A prospective study was undertaken in order to examine the histories, physical signs, phonocardiograms, electrocardiograms, vectorcardiograms, X-rays, serum enzymes, pulmonary ventilatory findings, and hemodynamics in a group of 55 patients selected solely on the basis of one of the major types of progressive muscular dystrophy (table 9). The classification included: (1) the classic Duchenne type, (2) the limb girdle type, (3) the facioscapulohumeral type, and (4) a group of patients in whom clinical distinction between benign Duchenne dystrophy and limb girdle dystrophy with pseudohypertrophy could not be made. No patient had recognized heart disease prior to selection. Follow-up periods ranged from a few months to 5 years. The pertinent literature was extensively reviewed. In all groups clinical evidence of heart disease had to be interpreted in the context of the influence of the somatic musculoskeletal defects on "cardiac" symptoms, cardiovascular physical signs, and radiological appearance of the heart. On the other hand, convincing evidence of intrinsic heart disease-subtle to overt-was found in each of the major categories of progressive muscular dystrophy. Detection of cardiomyopathy was simplest and most frequent in the classic Duchenne group because of the highly characteristic features of the scalar electrocardiogram which might direct attention to the systemic myopathy prior to its clinical recognition. However, the presence of heart disease in patients with forms of dystrophy other than the classic Duchenne deserves particular emphasis. Evidence of cardiomyopathy in these latter forms varied from subtle quadruple gallop rhythms in the limb girdle and facioscapulohumeral groups to cardiomyopathic death in the benign Duchenne and limb girdle-pseudohypertrophic group.
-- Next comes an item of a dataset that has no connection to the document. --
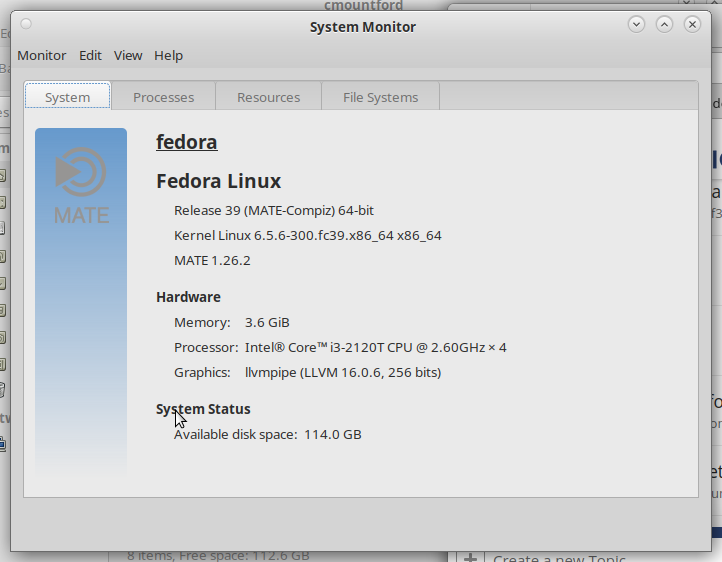This screenshot has width=722, height=562.
Task: Click the Processor info line
Action: (340, 348)

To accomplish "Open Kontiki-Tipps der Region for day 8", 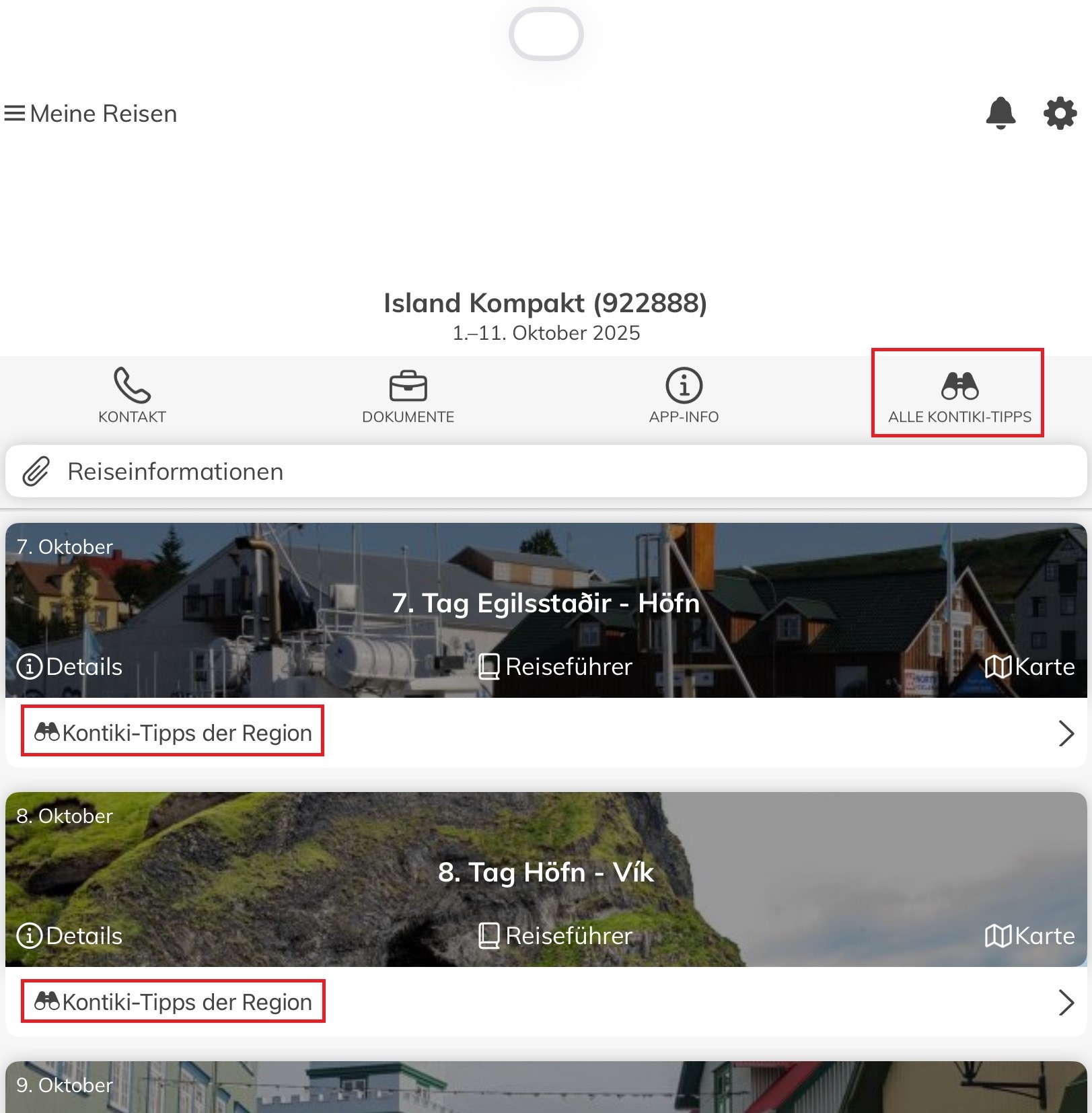I will tap(173, 1002).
Currently available information on the heart in muscular dystrophy has as a rule depended upon retrospective studies, upon reviews of published reports of incompletely classified cases, upon discussions of individual cardiovascular features, or upon observations of individual types of dystrophy. The present prospective study was undertaken to obviate some of these shortcomings. Comprehensive assessment of a large and carefully classified group of dystrophic subjects has provided additional information regarding the clinical spectrum of dystrophic cardiomyopathy.